WORK TO BE COMPLETED
Please copy out the passage about Judy and Joe word for word, from "She could not" up to and including "become a father.".

She could not stay away from home forever, however, and when the Cavalcade returned to Hollywood, twenty-three weary days later, Judy came face-to-face with some hard and unwelcome facts. Having completed her stay at the Menninger Clinic, Joe’s wife Rosa had come back from Kansas, and it was obvious that the story of Judy and Joe was rapidly approaching its conclusion. That was fine with Joe—romance with Judy brought him more trouble than he wanted—but Judy was not so complaisant. Having found the most wonderful man who had ever lived, she was unwilling to let him escape so easily, and sometime in the final few weeks of 1943, or perhaps the first few weeks of 1944, she announced to Joe what she had earlier announced to Tyrone: she was going to have his baby. Nothing else, Judy had learned, captures a man’s attention like the news that he is about to become a father.
To Tyrone, she may actually have been telling the truth. To Joe, she was either lying or fantasizing, and Joe knew it—knew it from the inappropriate times that she picked to talk about her pregnancy, knew it from the blank and noncommittal expressions on the faces of her sisters when she did. He also knew why she was inventing a story that would be so quickly discredited. “She didn’t feel I took her seriously enough,” he explained. Aware of all that, he was also aware, Freudian
that he was, that if he called her bluff, he would only further damage her already fragile ego. He had but one choice, he felt, and that was to pretend to believe her. “She herself had to tell me it wasn’t true,” he explained. “It was one of those things you have to play straight through.”
Even Judy realized that, this time around, there was not the smallest hope of marriage—Joe could not leave a woman who had just come out of a psychiatric clinic—and they agreed that she would have to have an abortion. Still playing it straight through, and then some, Joe joined her on a secret trip to New York, where the procedure was to be performed. To prevent word of their arrival from reaching the newspapers, Joe’s friend Mark Hanna, a Manhattan press agent, met their train at one of the last stops before Grand Central Station, then drove them to his own East Side apartment. There, unbeknownst to the gossip columnists, they stayed while Judy belatedly took a pregnancy test. To their feigned astonishment, the test came back negative. Judy was not pregnant after all; their trip had been for nothing. “A little happy, a little sad,” in Joe’s words, they boarded a train for the return to Los Angeles, leaving New York as silently as they had arrived.

RECORD EXTRACTS
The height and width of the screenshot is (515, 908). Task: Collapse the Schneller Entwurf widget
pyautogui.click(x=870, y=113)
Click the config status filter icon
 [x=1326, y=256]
--
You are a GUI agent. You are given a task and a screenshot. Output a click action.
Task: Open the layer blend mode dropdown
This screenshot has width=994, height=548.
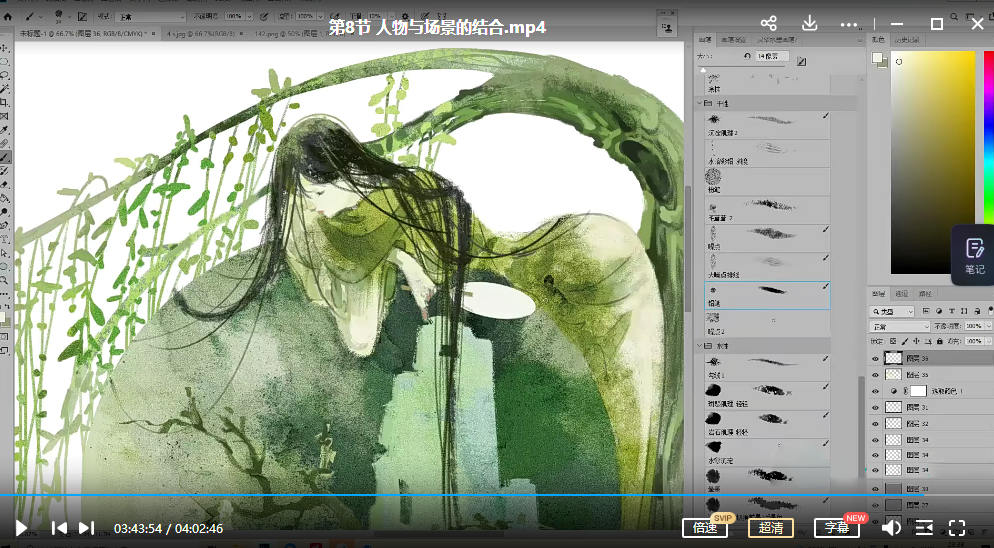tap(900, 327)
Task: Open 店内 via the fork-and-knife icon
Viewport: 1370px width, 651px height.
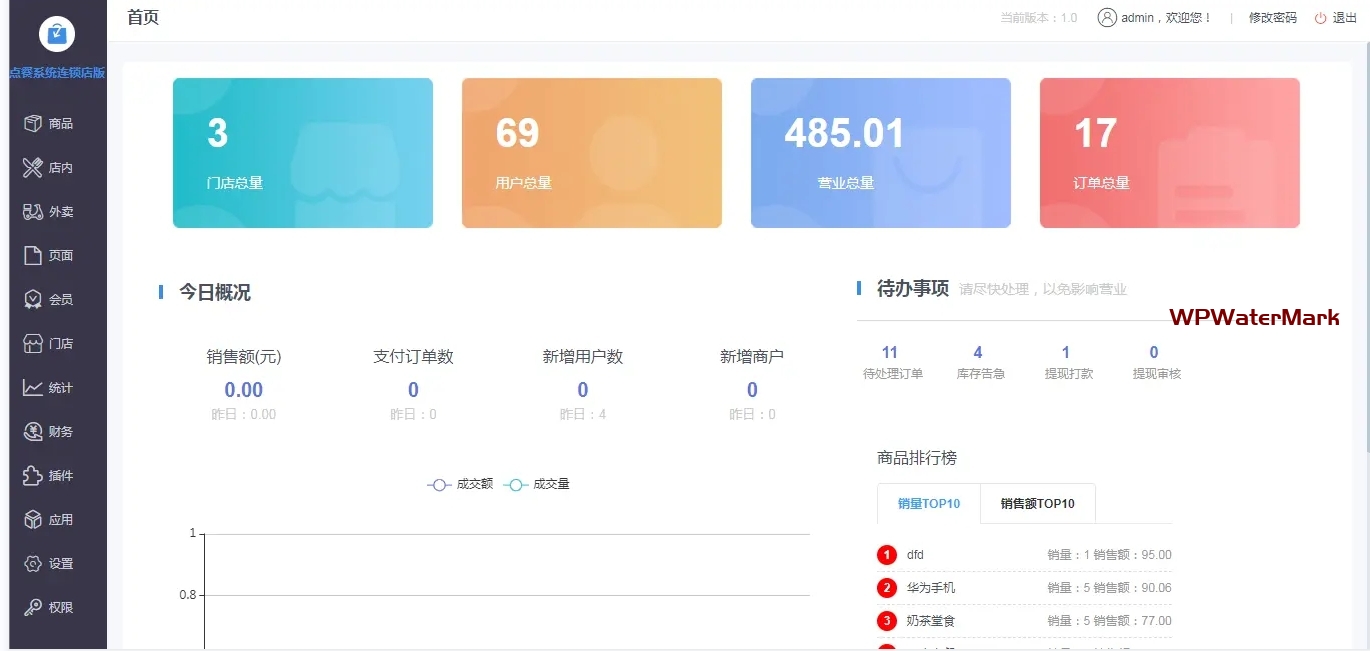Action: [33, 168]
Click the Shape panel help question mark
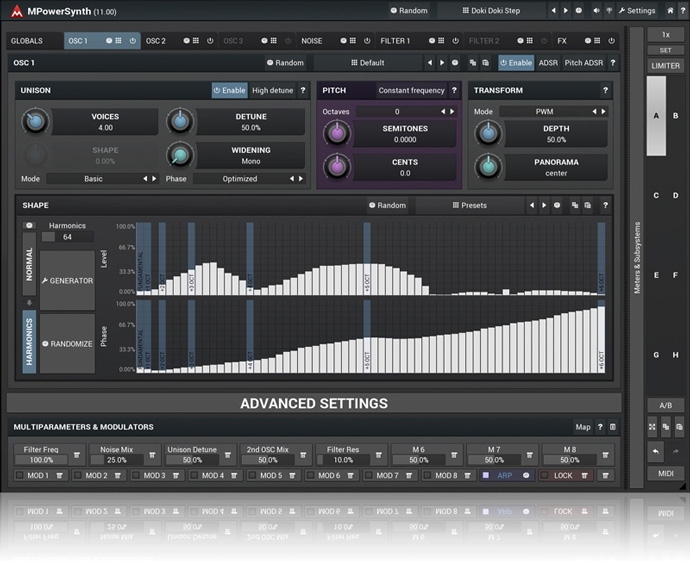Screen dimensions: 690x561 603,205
--
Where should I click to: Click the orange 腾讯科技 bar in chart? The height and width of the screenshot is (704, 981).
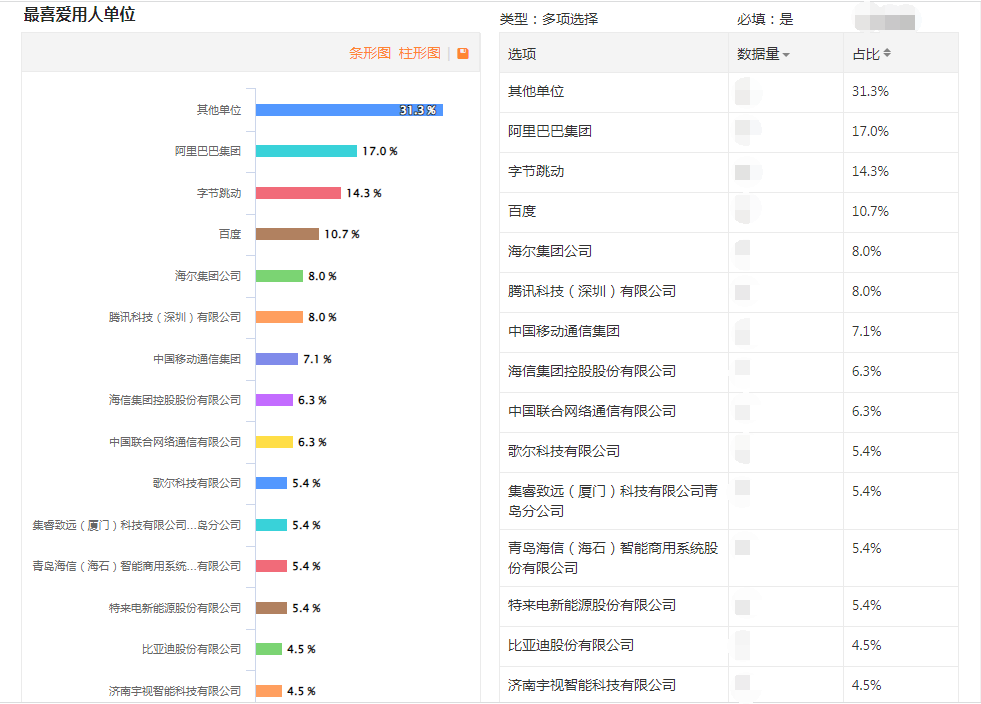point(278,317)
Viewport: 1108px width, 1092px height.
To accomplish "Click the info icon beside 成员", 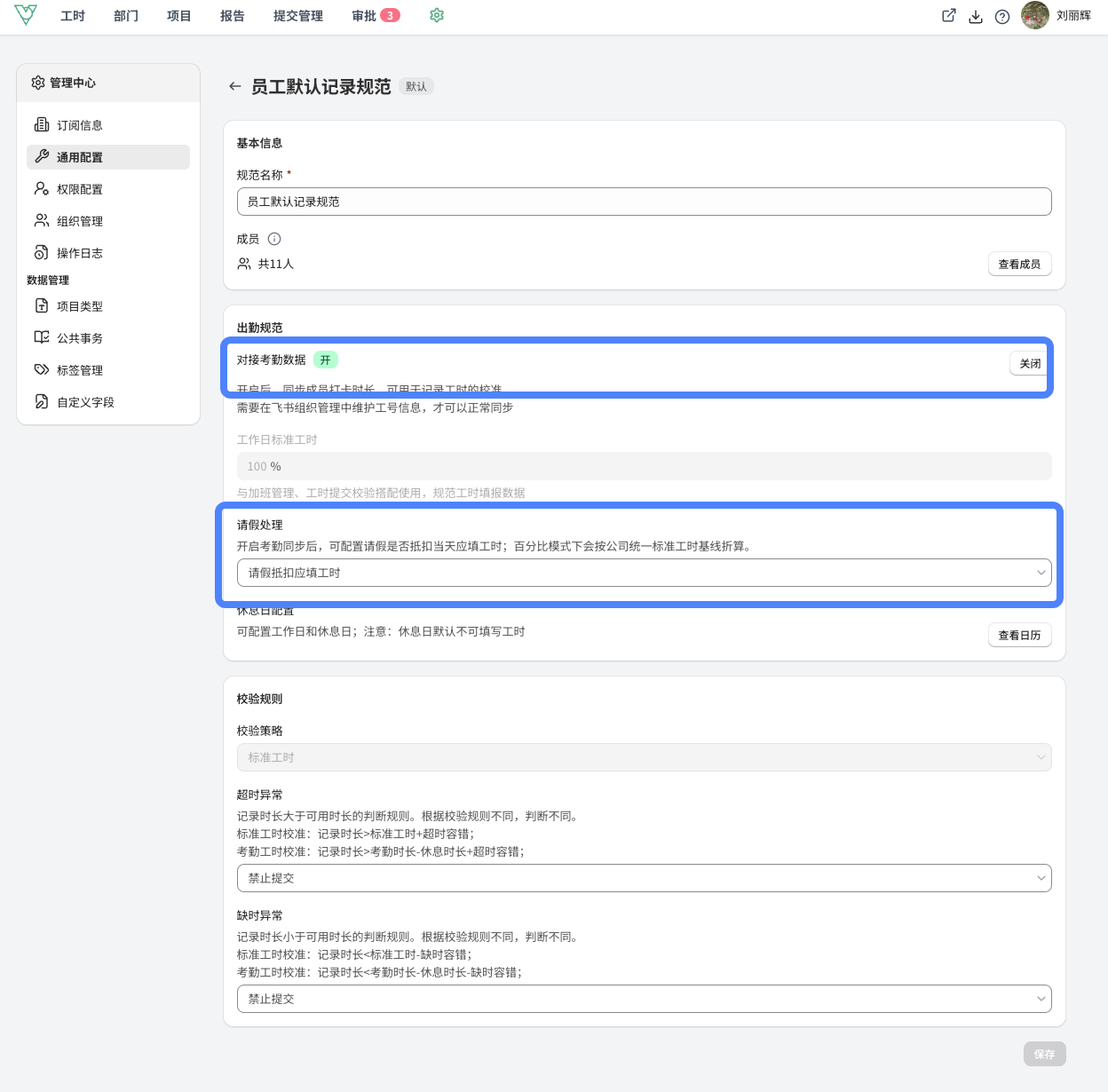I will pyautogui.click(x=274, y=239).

OUTPUT FOR THIS EXERCISE
She could not stay away from home forever, however, and when the Cavalcade returned to Hollywood, twenty-three weary days later, Judy came face-to-face with some hard and unwelcome facts. Having completed her stay at the Menninger Clinic, Joe’s wife Rosa had come back from Kansas, and it was obvious that the story of Judy and Joe was rapidly approaching its conclusion. That was fine with Joe—romance with Judy brought him more trouble than he wanted—but Judy was not so complaisant. Having found the most wonderful man who had ever lived, she was unwilling to let him escape so easily, and sometime in the final few weeks of 1943, or perhaps the first few weeks of 1944, she announced to Joe what she had earlier announced to Tyrone: she was going to have his baby. Nothing else, Judy had learned, captures a man’s attention like the news that he is about to become a father.